For this chair, I'd probably try using a half cylinder for the backrest, and half sphere for the seat, You need the extra volume to create the wrinkles. I'm not sure if sheets or closed meshes would be better for this case; if it was closed you could toy with inflation, or different local winds if it was open. The hard portions of the chair should be modeled on the inside and set as colliders to help force the form. From there it's a matter of pinning all the outside seams to the chair. It's also helpful to animate pins to ease things into shape without exploding the whole form. You can either keyframe the strength values, or assign the pins to locators, I'd probably do that for the inner crease of the seat.
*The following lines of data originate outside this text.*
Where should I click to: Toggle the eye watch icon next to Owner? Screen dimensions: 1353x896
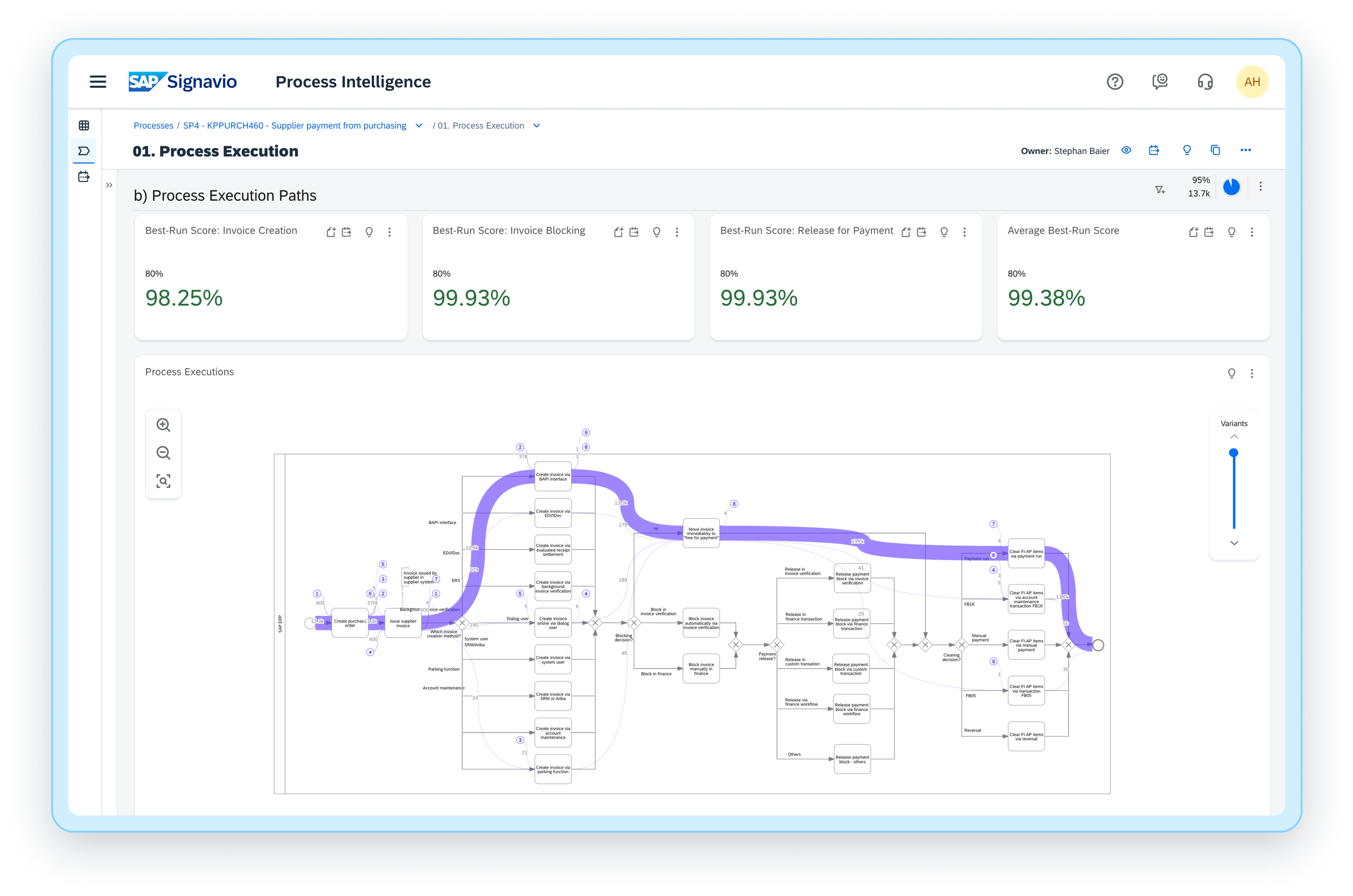[1126, 150]
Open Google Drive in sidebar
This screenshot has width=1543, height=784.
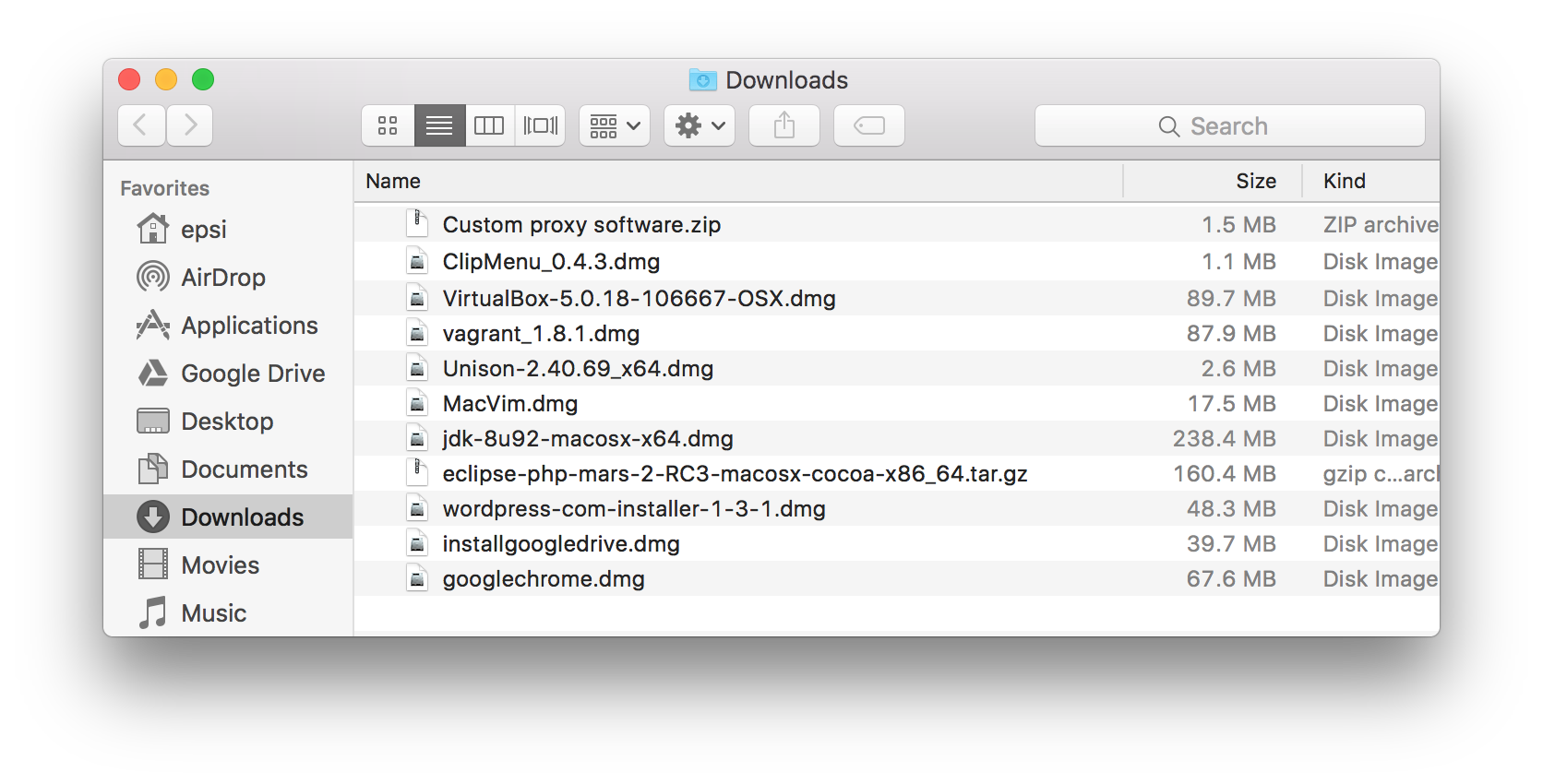(x=253, y=374)
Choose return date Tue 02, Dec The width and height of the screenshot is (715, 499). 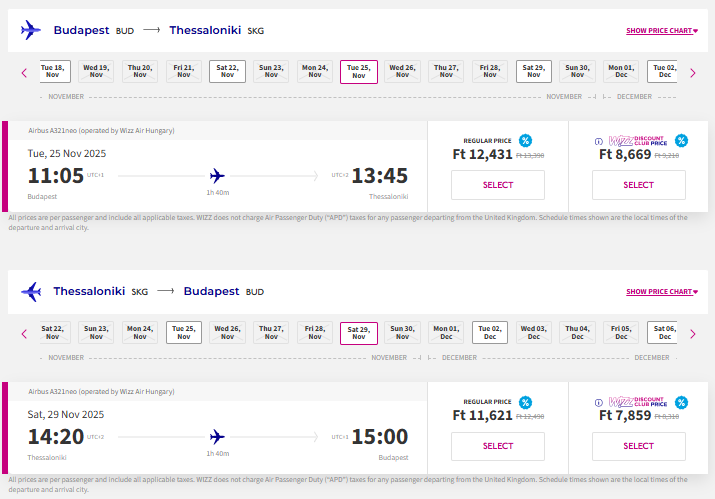click(490, 332)
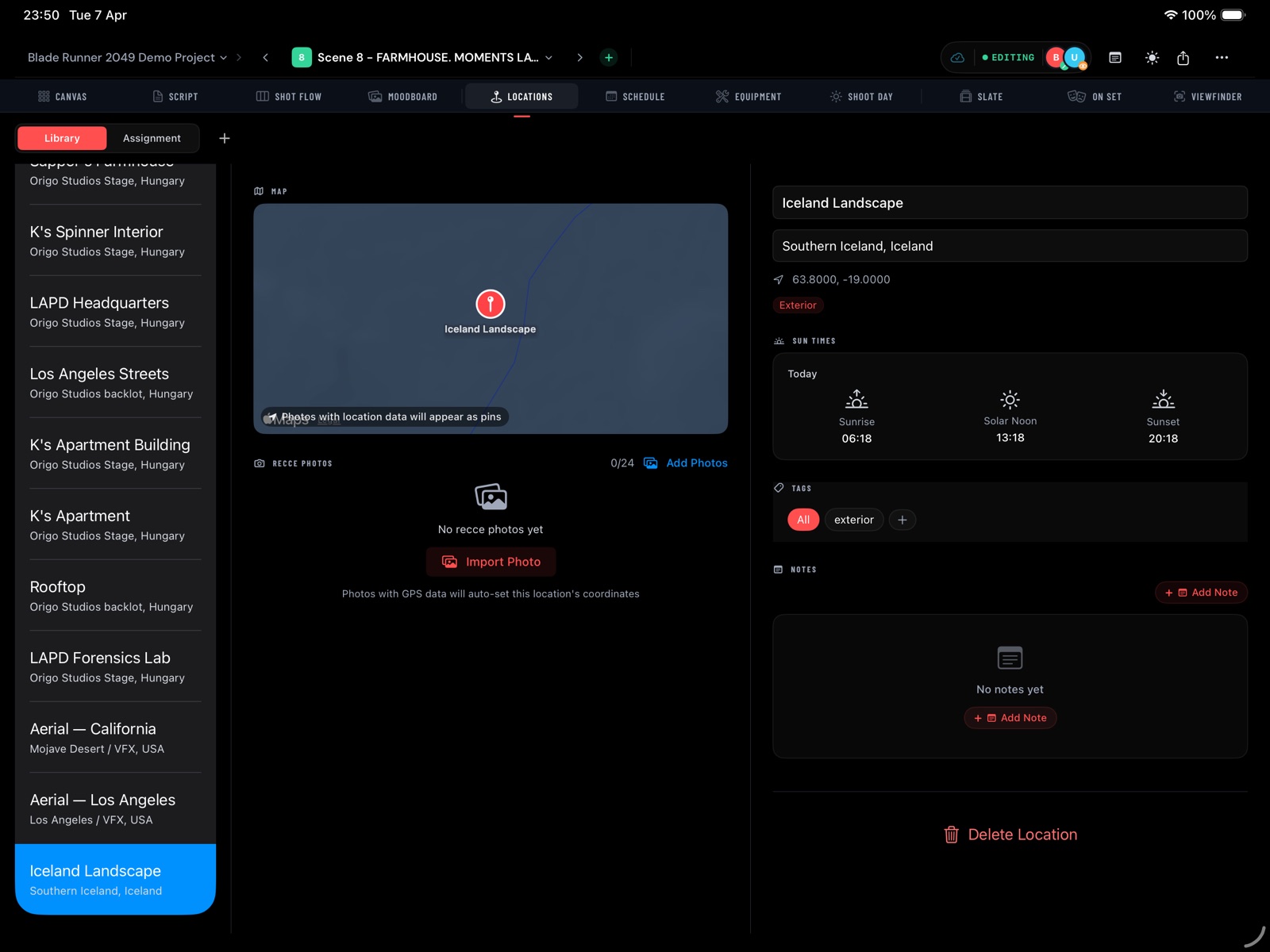Expand the Blade Runner 2049 project dropdown
Image resolution: width=1270 pixels, height=952 pixels.
(127, 57)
Неу THROTTLEKITTY Thanks a lot for your reply. I will start from introducing to nCloth and then will try to experiment with your suggestions. But still any specific tips will be very appreciated.
Replies
This one looks a little abstract but demonstrates how to work in patches/pins/constraints: http://www.christopherwhitelaw.us/?p=1184
For this chair, I'd probably try using a half cylinder for the backrest, and half sphere for the seat, You need the extra volume to create the wrinkles. I'm not sure if sheets or closed meshes would be better for this case; if it was closed you could toy with inflation, or different local winds if it was open. The hard portions of the chair should be modeled on the inside and set as colliders to help force the form. From there it's a matter of pinning all the outside seams to the chair. It's also helpful to animate pins to ease things into shape without exploding the whole form. You can either keyframe the strength values, or assign the pins to locators, I'd probably do that for the inner crease of the seat.
Thanks a lot for your reply. I will start from introducing to nCloth and then will try to experiment with your suggestions.
But still any specific tips will be very appreciated.